Ich spreche von Liebe

Ignasis Motto von damals: "Parlo D'Amor". Die Worte stehen quer über seinem Bild. Über Liebe spricht er bis heute.
Sein Schaffen dient dem Überbrücken von Grenzen, dient dazu, anderen zu helfen, ihnen zu ermöglichen, dass etwas in ihrem Leben passiert. Zu seinem Video, das er eigens für das Mauerjubiläum gemacht hat, singt Pili Cugat ihr Lied "Sé una dolca mà" (übersetzt: "Ich kenne deine süße Hand.") mit den Worten von Vicent Pellicer.
Auch sie spricht von Liebe. Ihr gemeinsames Projekt heißt Liebe tut nicht weh.

Dabei erzeugt ein Impuls den anderen, und so entsteht aus vielen Impulsen eine Linie, die sich wie ein Fluss durch eine Landschaft schlängelt. Ein Fluss, in dem jeder Tropfen Wasser wichtig ist, jeder Strudel willkommen, und in den jede Umgebung einbezogen wird.
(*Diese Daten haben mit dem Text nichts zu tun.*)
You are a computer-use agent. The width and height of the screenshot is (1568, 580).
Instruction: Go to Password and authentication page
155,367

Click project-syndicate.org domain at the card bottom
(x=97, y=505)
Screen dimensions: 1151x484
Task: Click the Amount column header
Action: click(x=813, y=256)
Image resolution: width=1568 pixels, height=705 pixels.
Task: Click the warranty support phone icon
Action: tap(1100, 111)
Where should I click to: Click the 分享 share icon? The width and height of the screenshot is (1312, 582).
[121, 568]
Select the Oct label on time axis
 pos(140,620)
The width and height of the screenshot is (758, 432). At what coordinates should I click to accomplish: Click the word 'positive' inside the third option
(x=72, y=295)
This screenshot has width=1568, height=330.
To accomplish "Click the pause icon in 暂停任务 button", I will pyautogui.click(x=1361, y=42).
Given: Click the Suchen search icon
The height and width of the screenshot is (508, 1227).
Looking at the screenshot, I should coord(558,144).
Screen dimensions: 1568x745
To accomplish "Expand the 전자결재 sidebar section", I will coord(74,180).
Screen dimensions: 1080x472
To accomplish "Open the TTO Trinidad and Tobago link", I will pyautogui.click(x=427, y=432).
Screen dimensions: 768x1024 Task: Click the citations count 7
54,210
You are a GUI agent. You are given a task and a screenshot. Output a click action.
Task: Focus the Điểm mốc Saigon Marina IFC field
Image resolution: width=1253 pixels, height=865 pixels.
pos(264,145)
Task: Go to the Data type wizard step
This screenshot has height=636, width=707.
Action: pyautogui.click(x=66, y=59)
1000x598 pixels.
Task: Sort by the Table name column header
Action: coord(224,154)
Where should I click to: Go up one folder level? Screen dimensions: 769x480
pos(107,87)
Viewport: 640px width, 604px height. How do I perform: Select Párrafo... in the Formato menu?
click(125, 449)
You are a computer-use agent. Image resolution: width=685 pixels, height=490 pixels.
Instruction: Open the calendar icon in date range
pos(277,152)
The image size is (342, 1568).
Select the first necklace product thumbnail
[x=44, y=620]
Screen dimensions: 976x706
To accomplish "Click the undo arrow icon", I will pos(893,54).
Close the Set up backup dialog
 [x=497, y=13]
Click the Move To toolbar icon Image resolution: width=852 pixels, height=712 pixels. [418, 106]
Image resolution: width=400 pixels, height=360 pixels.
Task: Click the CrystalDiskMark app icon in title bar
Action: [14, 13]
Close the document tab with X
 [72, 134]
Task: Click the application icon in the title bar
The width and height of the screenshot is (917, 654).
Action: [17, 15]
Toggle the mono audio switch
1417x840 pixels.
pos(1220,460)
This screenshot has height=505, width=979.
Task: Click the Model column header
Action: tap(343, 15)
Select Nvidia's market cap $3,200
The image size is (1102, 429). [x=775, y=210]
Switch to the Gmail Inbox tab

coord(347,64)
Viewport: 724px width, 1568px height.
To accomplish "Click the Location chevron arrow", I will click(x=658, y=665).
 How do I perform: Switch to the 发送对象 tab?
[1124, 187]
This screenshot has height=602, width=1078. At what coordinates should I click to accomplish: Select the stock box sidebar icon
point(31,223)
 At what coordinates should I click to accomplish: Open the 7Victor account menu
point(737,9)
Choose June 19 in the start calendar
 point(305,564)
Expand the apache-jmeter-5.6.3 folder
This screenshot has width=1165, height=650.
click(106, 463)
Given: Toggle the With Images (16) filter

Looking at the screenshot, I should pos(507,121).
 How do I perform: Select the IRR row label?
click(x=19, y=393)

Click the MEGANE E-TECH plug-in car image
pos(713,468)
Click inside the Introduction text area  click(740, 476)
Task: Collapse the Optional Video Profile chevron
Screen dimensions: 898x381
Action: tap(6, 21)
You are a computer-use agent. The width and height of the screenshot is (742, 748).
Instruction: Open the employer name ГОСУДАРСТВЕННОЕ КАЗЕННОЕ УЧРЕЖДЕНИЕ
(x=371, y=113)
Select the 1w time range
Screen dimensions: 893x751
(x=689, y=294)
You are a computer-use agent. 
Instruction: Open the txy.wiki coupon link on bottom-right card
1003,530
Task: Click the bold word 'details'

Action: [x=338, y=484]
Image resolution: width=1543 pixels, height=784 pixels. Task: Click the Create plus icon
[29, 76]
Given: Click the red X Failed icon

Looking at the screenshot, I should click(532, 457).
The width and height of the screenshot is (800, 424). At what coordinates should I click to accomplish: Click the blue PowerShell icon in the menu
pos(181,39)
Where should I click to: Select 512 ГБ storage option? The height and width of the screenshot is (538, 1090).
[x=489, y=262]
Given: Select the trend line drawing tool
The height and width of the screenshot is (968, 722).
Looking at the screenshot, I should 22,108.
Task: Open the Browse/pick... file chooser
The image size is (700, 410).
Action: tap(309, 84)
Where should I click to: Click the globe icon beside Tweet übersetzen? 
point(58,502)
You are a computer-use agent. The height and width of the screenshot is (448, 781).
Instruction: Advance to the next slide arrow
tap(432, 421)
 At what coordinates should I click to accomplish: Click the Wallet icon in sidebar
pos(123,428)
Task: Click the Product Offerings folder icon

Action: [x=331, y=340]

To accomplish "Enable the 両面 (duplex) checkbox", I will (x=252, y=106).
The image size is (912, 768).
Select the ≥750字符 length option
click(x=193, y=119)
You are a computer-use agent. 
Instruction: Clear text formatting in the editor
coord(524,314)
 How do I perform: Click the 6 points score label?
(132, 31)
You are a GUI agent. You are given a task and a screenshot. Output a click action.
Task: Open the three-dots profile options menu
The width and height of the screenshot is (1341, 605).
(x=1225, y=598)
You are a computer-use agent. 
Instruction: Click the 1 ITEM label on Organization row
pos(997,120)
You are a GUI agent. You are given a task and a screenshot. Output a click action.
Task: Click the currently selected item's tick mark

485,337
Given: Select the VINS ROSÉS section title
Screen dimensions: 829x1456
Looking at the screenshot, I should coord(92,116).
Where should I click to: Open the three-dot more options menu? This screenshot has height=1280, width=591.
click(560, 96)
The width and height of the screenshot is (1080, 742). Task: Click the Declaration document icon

Woran wir uns erinnern wollen

Meine Eindrücke von der Mauer sind viel übertragbarer auf unsere jetzige Zeit, als ich es zu Beginn meiner Gedankenreise erwartet habe. Ursprünglich wollte ich nur meine Eindrücke teilen, Dich inspirieren, aus der unmittelbaren Vergangenheit zu lernen, Gräben und Grenzen betrachten. Dann erkannte ich, wie viel mehr in diesem Gedankenspiel steckt. Denn während wir uns erinnern und reflektieren, muss es in uns immer auch den Gedanken geben, dass wir alle Menschen sind. Mit manchen haben wir scheinbar viel zu tun, mit anderen scheinbar wenig. Und ja: Würde ich in einer bunt gemischten Gruppe nach Gemeinsamkeiten suchen, wäre es vermutlich viel einfacher, Unterschiede zu finden. Was aber, wenn ich die Frage stellte, wer gerne Schokolade isst oder wer gerne tanzt oder wer gerne lacht? Ich bin sicher, es gäbe auf einmal ziemlich viele Gemeinsamkeiten.

An diese Erkenntnis will ich mich erinnern, wenn ich in zwanzig Jahren auf diese Zeit zurückblicke. Und ich bin neugierig auf Deine Antwort, wenn ich Dich frage: Woran willst Du Dich erinnern?